RAK moves education zone plans to head of the class
Ras Al Khaimah’s government is progressing plans to develop a new education free zone to attract more universities and schools to the emirate.
The zone is in the early design stages, which could take up to 18 months to complete, said Ramy Jallad, the chief executive of RAK FTZ and RAKIA.
He was speaking on the sidelines of the Ras Al Khaimah Finance Investment Forum held from 13 to 14 December 2016.
Discussions are already happening with institutions that can offer undergraduate, masters, PhD and executive learning programmes.
"We’re taking it gradually," he said. "In the past year, we’ve been talking to four major educational institutions in terms of high schools. We’ve been talking to three major universities. But these are all in the making."
Mr Jallad said that the authorities in the emirate were willing to incentivise higher education providers to set up there, but that it expected benefits to be funnelled back to potential students in the area by way of reduced tuition fees.
"When it comes to education, even in that sector our value proposition still holds," he said.
"So our mandate is that when we attract schools or universities to Ras Al Khaimah, the same quality of higher education institutions that are available in other parts of the world, or in neighbouring emirates, they come here and they’re able to provide a more cost-effective tuition fee to the population, because we are offering them incentives to allow them to keep their operating costs much lower than anywhere else."
Plans for a USD 1 billion (AED 3.67 billion) education free zone in Ras Al Khaimah were first announced in November 2008 but the project was never developed.
Mr Jallad said that there were also opportunities for investors in school projects to get involved in the development of its free zones, where it is looking for partners to build schools, hospitals, malls and accommodation for both blue- and white-collar workers.
"We’re opening up our master planning where these private investors can come into our zones and we work with them," said Mr Jallad.
"It can become a win-win where we’re all developing and creating that environment for SMEs or industry to thrive. Otherwise, if that load were to be put on the government’s head, it would take longer and it would be a real burden on our finances."
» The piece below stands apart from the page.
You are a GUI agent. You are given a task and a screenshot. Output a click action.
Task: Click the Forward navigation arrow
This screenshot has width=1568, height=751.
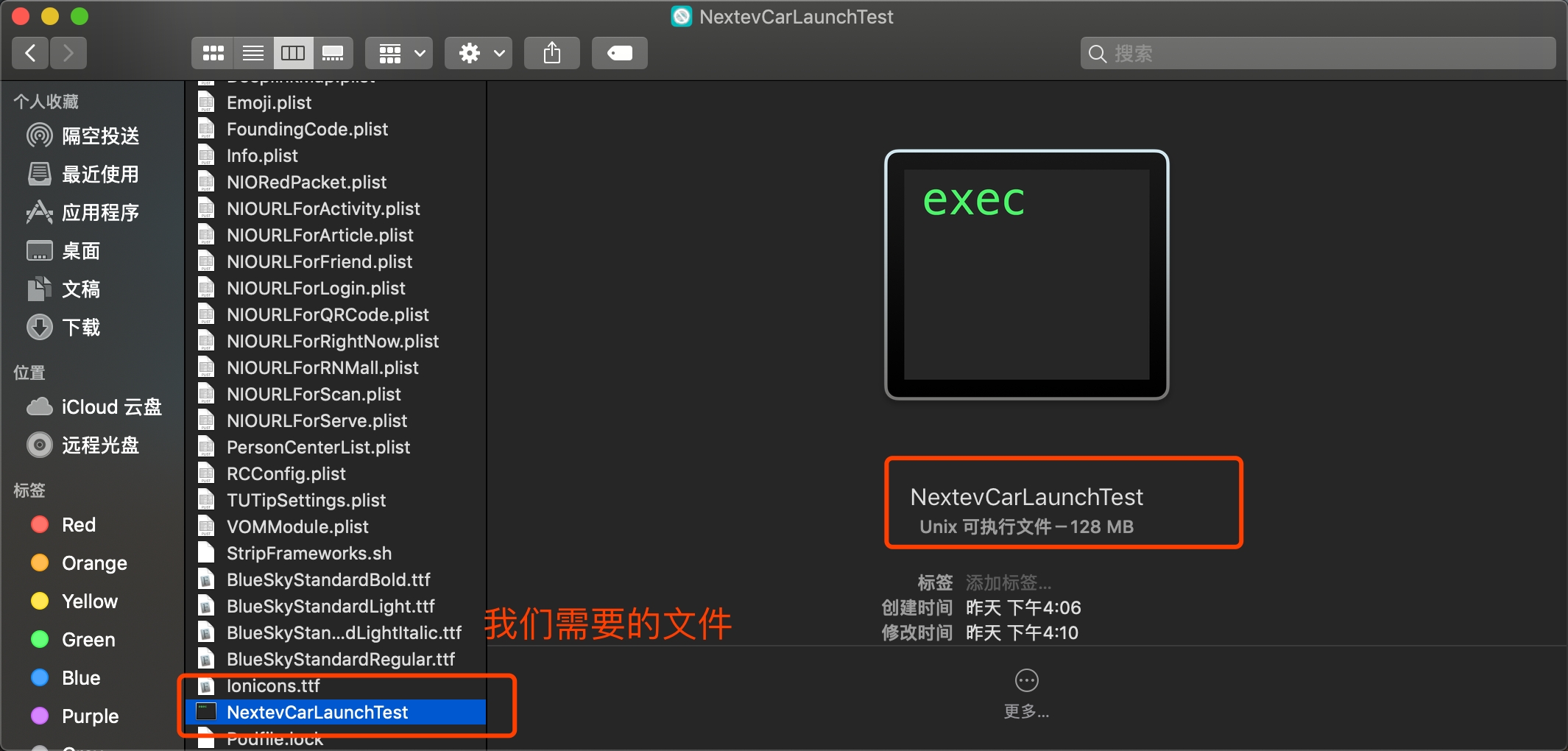click(x=68, y=53)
Abdulrahman Al Shayeb, the general director of RAK’s Department of Economic Development, said that he was chairing an executive committee aimed at improving the operating environment in the emirate for SMEs. He said that 21 recommendations for cutting red tape as well as reducing fees were likely to be announced by the end of the month.
Changes likely to be made include the reduction in the number of government departments investors have to deal with to gain licences. About AED 2.5 million is also being invested in a system that will allow for many functions, such as licence applications, to be completed online.
"We have to think that business people don’t waste their time going from one department to another. We want them to take the time to build their business."